Your objective: Down to the final line, print the records again exactly.

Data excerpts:
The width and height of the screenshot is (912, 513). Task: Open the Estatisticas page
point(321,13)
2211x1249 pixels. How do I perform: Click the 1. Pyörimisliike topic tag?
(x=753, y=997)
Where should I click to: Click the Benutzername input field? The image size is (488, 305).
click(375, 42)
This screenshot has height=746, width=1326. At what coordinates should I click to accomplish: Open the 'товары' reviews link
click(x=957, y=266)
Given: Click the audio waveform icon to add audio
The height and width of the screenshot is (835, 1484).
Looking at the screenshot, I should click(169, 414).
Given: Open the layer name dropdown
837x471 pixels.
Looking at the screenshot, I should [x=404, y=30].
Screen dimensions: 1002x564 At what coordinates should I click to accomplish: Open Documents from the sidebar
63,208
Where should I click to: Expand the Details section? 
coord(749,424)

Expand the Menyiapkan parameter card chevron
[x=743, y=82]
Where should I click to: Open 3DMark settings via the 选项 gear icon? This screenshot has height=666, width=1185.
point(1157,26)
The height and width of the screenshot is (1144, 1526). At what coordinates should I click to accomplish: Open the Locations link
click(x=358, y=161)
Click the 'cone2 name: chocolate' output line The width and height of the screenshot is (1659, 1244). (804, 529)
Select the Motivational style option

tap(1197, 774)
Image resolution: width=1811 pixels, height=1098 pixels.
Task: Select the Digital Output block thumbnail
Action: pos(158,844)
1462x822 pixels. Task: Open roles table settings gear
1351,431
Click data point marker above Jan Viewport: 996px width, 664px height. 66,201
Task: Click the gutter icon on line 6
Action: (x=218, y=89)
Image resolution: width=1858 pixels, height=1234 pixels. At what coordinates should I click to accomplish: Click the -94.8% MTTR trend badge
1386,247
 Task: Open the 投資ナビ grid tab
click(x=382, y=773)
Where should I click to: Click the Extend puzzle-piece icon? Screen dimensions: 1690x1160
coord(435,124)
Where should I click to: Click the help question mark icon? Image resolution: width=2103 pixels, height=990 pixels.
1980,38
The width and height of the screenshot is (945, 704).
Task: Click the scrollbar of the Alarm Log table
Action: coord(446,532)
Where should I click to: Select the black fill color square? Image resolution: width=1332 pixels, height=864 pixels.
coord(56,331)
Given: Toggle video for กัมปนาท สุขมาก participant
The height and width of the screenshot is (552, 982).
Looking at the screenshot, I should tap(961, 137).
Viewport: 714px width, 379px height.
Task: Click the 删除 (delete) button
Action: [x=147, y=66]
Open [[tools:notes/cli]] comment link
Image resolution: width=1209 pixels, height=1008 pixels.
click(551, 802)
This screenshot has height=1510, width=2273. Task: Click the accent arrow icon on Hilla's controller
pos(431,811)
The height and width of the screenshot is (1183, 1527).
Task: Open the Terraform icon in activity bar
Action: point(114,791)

Problem solution:
The width and height of the screenshot is (912, 513). Task: Open the Estatisticas page
point(321,13)
2211x1249 pixels. How do I perform: Click the 1. Pyörimisliike topic tag?
(x=753, y=997)
Where should I click to: Click the Benutzername input field? The image size is (488, 305).
click(375, 42)
This screenshot has height=746, width=1326. At what coordinates should I click to accomplish: Open the 'товары' reviews link
click(x=957, y=266)
Given: Click the audio waveform icon to add audio
The height and width of the screenshot is (835, 1484).
Looking at the screenshot, I should click(169, 414).
Given: Open the layer name dropdown
837x471 pixels.
Looking at the screenshot, I should [x=404, y=30].
Screen dimensions: 1002x564 At what coordinates should I click to accomplish: Open Documents from the sidebar
63,208
Where should I click to: Expand the Details section? 
coord(749,424)

Expand the Menyiapkan parameter card chevron
[x=743, y=82]
Where should I click to: Open 3DMark settings via the 选项 gear icon? This screenshot has height=666, width=1185.
point(1157,26)
The height and width of the screenshot is (1144, 1526). At what coordinates should I click to accomplish: Open the Locations link
click(x=358, y=161)
Click the 'cone2 name: chocolate' output line The width and height of the screenshot is (1659, 1244). (804, 529)
Select the Motivational style option

tap(1197, 774)
Image resolution: width=1811 pixels, height=1098 pixels.
Task: Select the Digital Output block thumbnail
Action: pos(158,844)
1462x822 pixels. Task: Open roles table settings gear
1351,431
Click data point marker above Jan Viewport: 996px width, 664px height. 66,201
Task: Click the gutter icon on line 6
Action: (x=218, y=89)
Image resolution: width=1858 pixels, height=1234 pixels. At what coordinates should I click to accomplish: Click the -94.8% MTTR trend badge
1386,247
 Task: Open the 投資ナビ grid tab
click(x=382, y=773)
Where should I click to: Click the Extend puzzle-piece icon? Screen dimensions: 1690x1160
coord(435,124)
Where should I click to: Click the help question mark icon? Image resolution: width=2103 pixels, height=990 pixels.
1980,38
The width and height of the screenshot is (945, 704).
Task: Click the scrollbar of the Alarm Log table
Action: coord(446,532)
Where should I click to: Select the black fill color square? Image resolution: width=1332 pixels, height=864 pixels.
coord(56,331)
Given: Toggle video for กัมปนาท สุขมาก participant
The height and width of the screenshot is (552, 982).
Looking at the screenshot, I should tap(961, 137).
Viewport: 714px width, 379px height.
Task: Click the 删除 (delete) button
Action: [x=147, y=66]
Open [[tools:notes/cli]] comment link
Image resolution: width=1209 pixels, height=1008 pixels.
click(551, 802)
This screenshot has height=1510, width=2273. Task: Click the accent arrow icon on Hilla's controller
pos(431,811)
The height and width of the screenshot is (1183, 1527).
Task: Open the Terraform icon in activity bar
Action: point(114,791)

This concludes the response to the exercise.